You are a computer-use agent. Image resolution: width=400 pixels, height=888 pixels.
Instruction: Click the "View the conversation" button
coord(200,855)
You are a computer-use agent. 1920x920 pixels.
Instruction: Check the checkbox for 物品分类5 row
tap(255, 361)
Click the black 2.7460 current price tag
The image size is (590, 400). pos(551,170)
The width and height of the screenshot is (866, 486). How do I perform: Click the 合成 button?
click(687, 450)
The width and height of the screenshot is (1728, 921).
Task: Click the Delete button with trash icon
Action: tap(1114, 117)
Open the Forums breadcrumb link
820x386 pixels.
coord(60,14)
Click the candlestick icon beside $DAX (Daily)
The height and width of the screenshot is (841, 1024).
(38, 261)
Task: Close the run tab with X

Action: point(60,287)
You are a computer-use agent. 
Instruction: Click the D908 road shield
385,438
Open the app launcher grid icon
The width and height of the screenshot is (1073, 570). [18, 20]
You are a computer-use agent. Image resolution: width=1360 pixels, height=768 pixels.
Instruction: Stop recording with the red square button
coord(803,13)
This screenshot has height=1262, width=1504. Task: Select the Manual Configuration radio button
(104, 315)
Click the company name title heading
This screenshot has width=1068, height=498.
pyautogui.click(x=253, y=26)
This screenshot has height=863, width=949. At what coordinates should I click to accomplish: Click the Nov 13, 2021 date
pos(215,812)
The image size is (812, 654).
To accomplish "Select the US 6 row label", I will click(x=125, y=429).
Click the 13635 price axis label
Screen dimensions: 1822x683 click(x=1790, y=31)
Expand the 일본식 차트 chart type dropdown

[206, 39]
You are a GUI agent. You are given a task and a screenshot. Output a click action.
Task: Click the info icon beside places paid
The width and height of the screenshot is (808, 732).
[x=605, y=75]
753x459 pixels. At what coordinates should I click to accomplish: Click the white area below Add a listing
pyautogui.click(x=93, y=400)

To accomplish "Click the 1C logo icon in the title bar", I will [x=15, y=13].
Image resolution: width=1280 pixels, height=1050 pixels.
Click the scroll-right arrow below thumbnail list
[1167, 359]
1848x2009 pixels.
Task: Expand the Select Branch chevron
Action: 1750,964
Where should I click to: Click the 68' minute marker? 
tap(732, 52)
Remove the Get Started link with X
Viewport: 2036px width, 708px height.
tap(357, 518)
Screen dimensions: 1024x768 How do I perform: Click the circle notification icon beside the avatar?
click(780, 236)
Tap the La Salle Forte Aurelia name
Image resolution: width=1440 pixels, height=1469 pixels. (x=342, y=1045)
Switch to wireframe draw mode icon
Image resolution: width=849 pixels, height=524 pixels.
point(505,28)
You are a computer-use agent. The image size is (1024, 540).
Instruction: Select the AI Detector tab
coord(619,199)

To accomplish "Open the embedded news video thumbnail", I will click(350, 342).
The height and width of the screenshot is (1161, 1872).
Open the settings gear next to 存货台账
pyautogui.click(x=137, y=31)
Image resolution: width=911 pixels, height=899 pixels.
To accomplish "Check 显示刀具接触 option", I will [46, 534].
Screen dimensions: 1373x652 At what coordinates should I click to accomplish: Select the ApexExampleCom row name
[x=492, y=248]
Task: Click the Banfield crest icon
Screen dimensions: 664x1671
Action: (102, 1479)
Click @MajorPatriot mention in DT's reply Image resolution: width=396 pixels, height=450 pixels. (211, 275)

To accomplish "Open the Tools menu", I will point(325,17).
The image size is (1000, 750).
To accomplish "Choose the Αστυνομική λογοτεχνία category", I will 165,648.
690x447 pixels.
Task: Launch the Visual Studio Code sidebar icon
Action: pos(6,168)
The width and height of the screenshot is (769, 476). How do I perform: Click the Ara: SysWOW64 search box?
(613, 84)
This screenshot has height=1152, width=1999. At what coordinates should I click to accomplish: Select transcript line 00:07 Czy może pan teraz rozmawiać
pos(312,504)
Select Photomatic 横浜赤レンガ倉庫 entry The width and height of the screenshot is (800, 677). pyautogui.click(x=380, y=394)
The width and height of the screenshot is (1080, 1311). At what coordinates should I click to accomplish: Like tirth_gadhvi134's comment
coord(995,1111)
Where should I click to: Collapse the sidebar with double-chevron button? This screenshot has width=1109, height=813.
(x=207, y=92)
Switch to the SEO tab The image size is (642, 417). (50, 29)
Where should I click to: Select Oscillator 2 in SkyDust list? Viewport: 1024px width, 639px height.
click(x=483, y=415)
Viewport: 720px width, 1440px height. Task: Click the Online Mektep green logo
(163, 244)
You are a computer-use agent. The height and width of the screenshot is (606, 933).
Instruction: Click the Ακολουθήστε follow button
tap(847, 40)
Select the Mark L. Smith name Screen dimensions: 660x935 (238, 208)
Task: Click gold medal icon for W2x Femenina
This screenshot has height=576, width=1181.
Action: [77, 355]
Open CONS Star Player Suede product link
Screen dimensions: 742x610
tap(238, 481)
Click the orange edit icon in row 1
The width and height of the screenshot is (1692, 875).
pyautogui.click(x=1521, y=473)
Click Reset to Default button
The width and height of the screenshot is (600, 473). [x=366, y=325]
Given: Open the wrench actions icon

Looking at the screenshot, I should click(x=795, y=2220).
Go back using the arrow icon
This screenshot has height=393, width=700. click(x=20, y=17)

—————

EXERCISE AIM
Every line of the listing must be written out again exactly.

ANSWER AREA
You are a computer-use agent. Image resolution: width=400 pixels, height=888 pixels.
Instruction: Click the "View the conversation" button
coord(200,855)
You are a computer-use agent. 1920x920 pixels.
Instruction: Check the checkbox for 物品分类5 row
tap(255, 361)
Click the black 2.7460 current price tag
The image size is (590, 400). pos(551,170)
The width and height of the screenshot is (866, 486). How do I perform: Click the 合成 button?
click(687, 450)
The width and height of the screenshot is (1728, 921).
Task: Click the Delete button with trash icon
Action: tap(1114, 117)
Open the Forums breadcrumb link
820x386 pixels.
coord(60,14)
Click the candlestick icon beside $DAX (Daily)
The height and width of the screenshot is (841, 1024).
(38, 261)
Task: Close the run tab with X

Action: point(60,287)
You are a computer-use agent. 
Instruction: Click the D908 road shield
385,438
Open the app launcher grid icon
The width and height of the screenshot is (1073, 570). [18, 20]
You are a computer-use agent. Image resolution: width=1360 pixels, height=768 pixels.
Instruction: Stop recording with the red square button
coord(803,13)
This screenshot has height=1262, width=1504. Task: Select the Manual Configuration radio button
(104, 315)
Click the company name title heading
This screenshot has width=1068, height=498.
pyautogui.click(x=253, y=26)
This screenshot has height=863, width=949. At what coordinates should I click to accomplish: Click the Nov 13, 2021 date
pos(215,812)
The image size is (812, 654).
To accomplish "Select the US 6 row label", I will click(x=125, y=429).
Click the 13635 price axis label
Screen dimensions: 1822x683 click(x=1790, y=31)
Expand the 일본식 차트 chart type dropdown

[206, 39]
You are a GUI agent. You are given a task and a screenshot. Output a click action.
Task: Click the info icon beside places paid
The width and height of the screenshot is (808, 732).
[x=605, y=75]
753x459 pixels. At what coordinates should I click to accomplish: Click the white area below Add a listing
pyautogui.click(x=93, y=400)

To accomplish "Click the 1C logo icon in the title bar", I will [x=15, y=13].
Image resolution: width=1280 pixels, height=1050 pixels.
Click the scroll-right arrow below thumbnail list
[1167, 359]
1848x2009 pixels.
Task: Expand the Select Branch chevron
Action: 1750,964
Where should I click to: Click the 68' minute marker? 
tap(732, 52)
Remove the Get Started link with X
Viewport: 2036px width, 708px height.
tap(357, 518)
Screen dimensions: 1024x768 How do I perform: Click the circle notification icon beside the avatar?
click(780, 236)
Tap the La Salle Forte Aurelia name
Image resolution: width=1440 pixels, height=1469 pixels. (x=342, y=1045)
Switch to wireframe draw mode icon
Image resolution: width=849 pixels, height=524 pixels.
point(505,28)
You are a computer-use agent. The image size is (1024, 540).
Instruction: Select the AI Detector tab
coord(619,199)

To accomplish "Open the embedded news video thumbnail", I will click(350, 342).
The height and width of the screenshot is (1161, 1872).
Open the settings gear next to 存货台账
pyautogui.click(x=137, y=31)
Image resolution: width=911 pixels, height=899 pixels.
To accomplish "Check 显示刀具接触 option", I will [46, 534].
Screen dimensions: 1373x652 At what coordinates should I click to accomplish: Select the ApexExampleCom row name
[x=492, y=248]
Task: Click the Banfield crest icon
Screen dimensions: 664x1671
Action: (102, 1479)
Click @MajorPatriot mention in DT's reply Image resolution: width=396 pixels, height=450 pixels. (211, 275)

To accomplish "Open the Tools menu", I will point(325,17).
The image size is (1000, 750).
To accomplish "Choose the Αστυνομική λογοτεχνία category", I will 165,648.
690x447 pixels.
Task: Launch the Visual Studio Code sidebar icon
Action: pos(6,168)
The width and height of the screenshot is (769, 476). How do I perform: Click the Ara: SysWOW64 search box?
(613, 84)
This screenshot has height=1152, width=1999. At what coordinates should I click to accomplish: Select transcript line 00:07 Czy może pan teraz rozmawiać
pos(312,504)
Select Photomatic 横浜赤レンガ倉庫 entry The width and height of the screenshot is (800, 677). pyautogui.click(x=380, y=394)
The width and height of the screenshot is (1080, 1311). At what coordinates should I click to accomplish: Like tirth_gadhvi134's comment
coord(995,1111)
Where should I click to: Collapse the sidebar with double-chevron button? This screenshot has width=1109, height=813.
(x=207, y=92)
Switch to the SEO tab The image size is (642, 417). (50, 29)
Where should I click to: Select Oscillator 2 in SkyDust list? Viewport: 1024px width, 639px height.
click(x=483, y=415)
Viewport: 720px width, 1440px height. Task: Click the Online Mektep green logo
(163, 244)
You are a computer-use agent. The height and width of the screenshot is (606, 933).
Instruction: Click the Ακολουθήστε follow button
tap(847, 40)
Select the Mark L. Smith name Screen dimensions: 660x935 (238, 208)
Task: Click gold medal icon for W2x Femenina
This screenshot has height=576, width=1181.
Action: [77, 355]
Open CONS Star Player Suede product link
Screen dimensions: 742x610
tap(238, 481)
Click the orange edit icon in row 1
The width and height of the screenshot is (1692, 875).
pyautogui.click(x=1521, y=473)
Click Reset to Default button
The width and height of the screenshot is (600, 473). [x=366, y=325]
Given: Open the wrench actions icon

Looking at the screenshot, I should click(x=795, y=2220).
Go back using the arrow icon
This screenshot has height=393, width=700. click(x=20, y=17)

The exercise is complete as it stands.